Verily it towered before her, this history of their
confidence. They had built strong and piled high—based
as it was on such appearances—their conviction
that, thanks to her native complacencies of so many
sorts, she would always, quite to the end and through
and through, take them as nobly sparing her.
Amerigo was at any rate having the sensation of a
particular ugliness to avoid, a particular difficulty
to count with, that practically found him as unprepared
as if he had been, like his wife, an abjectly simple
person. And she meanwhile, however abjectly simple,
was further discerning, for herself, that, whatever
he might have to take from her—she being,
on her side, beautifully free—he would absolutely
not be able, for any qualifying purpose, to name Charlotte
either. As his father-in-law’s wife Mrs.
Verver rose between them there, for the time, in august
and prohibitive form; to protect her, defend her,
explain about her, was, at the least, to bring her
into the question—which would be by the
same stroke to bring her husband.
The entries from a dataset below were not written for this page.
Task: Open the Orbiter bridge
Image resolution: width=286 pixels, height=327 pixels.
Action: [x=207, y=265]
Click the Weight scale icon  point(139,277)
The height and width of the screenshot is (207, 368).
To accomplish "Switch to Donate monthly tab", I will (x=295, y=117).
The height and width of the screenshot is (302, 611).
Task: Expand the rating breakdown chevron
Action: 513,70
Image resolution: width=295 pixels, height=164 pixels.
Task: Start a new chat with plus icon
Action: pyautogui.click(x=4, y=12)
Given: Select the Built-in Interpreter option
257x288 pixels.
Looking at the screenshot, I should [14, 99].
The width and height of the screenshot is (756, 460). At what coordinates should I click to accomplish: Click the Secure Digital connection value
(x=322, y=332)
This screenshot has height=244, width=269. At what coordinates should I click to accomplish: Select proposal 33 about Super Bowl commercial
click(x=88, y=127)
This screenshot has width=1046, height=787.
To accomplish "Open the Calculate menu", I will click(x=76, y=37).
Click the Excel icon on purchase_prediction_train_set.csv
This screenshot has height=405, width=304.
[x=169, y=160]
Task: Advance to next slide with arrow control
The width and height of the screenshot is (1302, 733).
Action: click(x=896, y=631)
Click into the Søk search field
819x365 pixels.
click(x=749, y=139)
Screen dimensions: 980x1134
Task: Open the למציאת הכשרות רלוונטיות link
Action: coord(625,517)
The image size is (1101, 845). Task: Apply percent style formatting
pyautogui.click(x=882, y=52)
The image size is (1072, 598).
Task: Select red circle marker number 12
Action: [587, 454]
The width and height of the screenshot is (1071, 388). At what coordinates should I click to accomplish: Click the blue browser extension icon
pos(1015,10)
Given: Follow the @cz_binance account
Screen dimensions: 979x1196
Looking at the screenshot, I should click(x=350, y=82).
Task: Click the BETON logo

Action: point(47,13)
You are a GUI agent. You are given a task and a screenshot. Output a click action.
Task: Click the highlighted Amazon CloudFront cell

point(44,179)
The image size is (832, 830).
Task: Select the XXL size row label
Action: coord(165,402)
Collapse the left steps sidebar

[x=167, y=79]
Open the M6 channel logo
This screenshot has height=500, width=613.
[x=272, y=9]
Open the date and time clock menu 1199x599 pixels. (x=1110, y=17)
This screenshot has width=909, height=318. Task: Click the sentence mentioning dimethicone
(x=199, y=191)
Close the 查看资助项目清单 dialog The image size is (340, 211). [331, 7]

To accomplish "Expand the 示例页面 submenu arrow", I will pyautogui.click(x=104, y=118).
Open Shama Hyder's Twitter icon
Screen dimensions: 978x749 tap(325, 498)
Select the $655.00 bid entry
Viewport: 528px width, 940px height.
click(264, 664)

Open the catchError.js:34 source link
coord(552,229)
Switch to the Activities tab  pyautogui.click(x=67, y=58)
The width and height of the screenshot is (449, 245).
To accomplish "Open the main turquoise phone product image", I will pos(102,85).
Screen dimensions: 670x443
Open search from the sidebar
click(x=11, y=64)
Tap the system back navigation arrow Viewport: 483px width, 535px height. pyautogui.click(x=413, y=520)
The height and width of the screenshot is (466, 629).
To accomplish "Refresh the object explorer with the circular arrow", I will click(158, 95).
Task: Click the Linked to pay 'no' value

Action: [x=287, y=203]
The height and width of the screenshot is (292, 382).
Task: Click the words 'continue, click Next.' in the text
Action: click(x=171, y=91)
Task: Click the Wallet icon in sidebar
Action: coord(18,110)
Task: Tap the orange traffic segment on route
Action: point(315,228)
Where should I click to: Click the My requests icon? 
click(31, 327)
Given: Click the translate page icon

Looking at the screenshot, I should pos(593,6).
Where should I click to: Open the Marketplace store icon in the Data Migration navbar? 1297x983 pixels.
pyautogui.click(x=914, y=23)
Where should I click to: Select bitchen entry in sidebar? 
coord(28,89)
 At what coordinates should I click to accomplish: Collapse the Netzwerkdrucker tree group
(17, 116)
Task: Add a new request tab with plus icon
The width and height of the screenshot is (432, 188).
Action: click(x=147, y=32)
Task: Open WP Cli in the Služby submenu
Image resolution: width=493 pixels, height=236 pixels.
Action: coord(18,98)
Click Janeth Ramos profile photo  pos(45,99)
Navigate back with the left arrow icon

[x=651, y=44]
But this was
exactly the door Maggie wouldn’t open to him;
on all of which she was the next moment asking herself
if, thus warned and embarrassed, he were not fairly
writhing in his pain. He writhed, on that hypothesis,
some seconds more, for it was not till then that he
had chosen between what he could do and what he couldn’t.
“You’re apparently drawing immense conclusions
from very small matters. Won’t you perhaps
feel, in fairness, that you’re striking out,
triumphing, or whatever I may call it, rather too
easily—feel it when I perfectly admit that
your smashed cup there does come back to me?
I frankly confess, now, to the occasion, and to having
wished not to speak of it to you at the time.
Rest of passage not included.